As author and newspaper editor James A. Haught writes:

"A great irony . . . is that religion--supposedly a source of kindness and human concern--has taken the lead as the foremost contributing factor to hatred, war, and terrorism. With Soviet Communism gone and the Cold War no longer spurring conflicts, the world spotlight has shifted to local ethnic strife, most which involves fractious faiths.

"'Religious tribalism' is a wellspring of trouble. American sociologist Nathan Glazer propounded that ethnicity is the most powerful force in human events.

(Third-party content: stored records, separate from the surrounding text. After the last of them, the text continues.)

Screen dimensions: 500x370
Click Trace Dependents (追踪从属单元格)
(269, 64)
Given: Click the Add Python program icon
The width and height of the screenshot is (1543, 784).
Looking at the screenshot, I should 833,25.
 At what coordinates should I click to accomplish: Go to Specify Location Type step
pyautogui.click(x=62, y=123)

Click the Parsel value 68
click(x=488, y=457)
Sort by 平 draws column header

Ethnic conflicts grow from differences in race, language, economics, locale, politics, culture--and religion. Anything that divides people can spawn hostility, and religion is one of the strongest dividers. British anthropologist Desmond Morris, author of 'The Naked Ape,' wrote in his 1977 book 'Manwatching,' that religion is a 'cultural isolating mechanism' because it 'demands social separation from those who worship in a different manner. It creates sects and breeds sectarian violence' ('Manwatching,: A Field Guide to Human Behavior [New York: Harry N. Abrams, Inc., 1977, p. 149).

"The faith factor is visible in much bloodshed [throughout modern times in various parts of the globe] . . . . .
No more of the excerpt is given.